Mediathek
A challenging case – From percutaneous stone removal to robotic pyeloplasty with ureteropyelostomy
Abstract
A challenging case – From percutaneous stone removal to robotic pyeloplasty with ureteropyelostomy
F. Brüning1, H. Heers1, A. Hegele2, R. Hofmann1, C. Keil1
1Universitätsklinikum Marburg, Klinik für Urologie und Kinderurologie, Marburg, Deutschland, 2Urologisches Zentrum Mittelhessen, Biedenkopf, Deutschland
Introduction and objective: We report about a 75 years old female patient presenting at our hospital with a right sided partial staghorn stone of the lower calyx and a 6mm stone of the middle calyx for endoscopic stone removal after recurrent episodes of flank pain.

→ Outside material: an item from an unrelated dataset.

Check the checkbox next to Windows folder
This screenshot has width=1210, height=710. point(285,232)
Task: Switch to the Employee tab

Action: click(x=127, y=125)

Methods: Combined ureterorenoscopic and percutaneous access was intended for stone removal. During ureteroscopy a duplicated collecting system with a high ureter fissus and filiform stenosis of both ureters at the confluence was found. Ureterorenoscopy could not be completed due to the stenosis. A double-J-stent was placed in the lower moiety of the collecting system. After pre-stenting both stones could be removed by combined ureterorenoscopic and percutaneous access. After complete stone removal a robotic assisted modified pyeloplasty with a ureteropyelostomy of the upper ureter was performed. Postoperative course was uneventful, after removal of the Websinger and DJ stent radiologic and sonographic examination showed no extravasation or dilatation of the urinary tract.
Conclusions: Even in a complex case with unusual anatomy endoscopic and robotic assisted procedures can be done safely and with benefit for the patients.